Het aandeel koopstarters dat koopt vanuit een corporatiewoning is sinds 2018 afgenomen (figuur). De stijgende woningprijzen lijken hen sterker te beïnvloeden dan koopstarters die beginnen vanuit de particuliere huursector of het ouderlijk huis.
Ondanks de gestegen woningprijzen in de afgelopen jaren is het aandeel koopstarters toegenomen, blijkt uit cijfers van het Kadaster. Binnen de groep koopstarters is er echter een verschuiving te zien. Zo’n veertig procent van de koopstarters begint in 2023 vanuit een woning van een eigenaar-bewoner, vaak het ouderlijk huis. Dit aandeel is iets lager dan in 2018. Het aandeel dat koopt vanuit een corporatiewoning is daarentegen fors afgenomen, van 21 procent in 2018 tot 14 procent in 2023, terwijl de doorstroom vanuit een private huurwoning is toegenomen van 20 procent naar 28 procent.

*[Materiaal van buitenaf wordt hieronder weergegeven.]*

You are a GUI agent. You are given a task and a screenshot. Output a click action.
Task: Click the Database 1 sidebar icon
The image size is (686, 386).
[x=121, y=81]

We zien voor deze verschuivingen verschillende oorzaken. Zo geldt voor sommige koopstarters dat de corporatiewoning mogelijk het ouderlijk huis is, wat potentieel minder kapitaalkrachtige ouders en dus beperkte financiële hulp bij een aankoop betekent. Potentiële koopstarters die zelfstandig in een corporatiewoning wonen, kunnen of willen door de hoge woningprijzen wellicht niet meer doorstromen. Daarnaast verkopen woningcorporaties minder woningen, waardoor de zittende huurder minder snel kan kopen. En hoewel koopstarters in de particuliere huursector mogelijk minder kunnen sparen, blijft het vanwege de over het algemeen hoge woonlasten voor hen wel aantrekkelijk om te kopen.
Dat het voor koopstarters die privaat huren relatief aantrekkelijker is om te kopen, zien we ook terug in hun gemiddelde koopsom. Die ligt met bijna 4 ton aanzienlijk hoger dan voor koopstarters vanuit een corporatiewoning of het ouderlijk huis (3,2 ton). Bij huurders in de corporatiesector lijkt de aankoop van een woning dan ook vooral af te hangen van de mate waarin zij bereid of in staat zijn om een betaalbare koopwoning te vinden.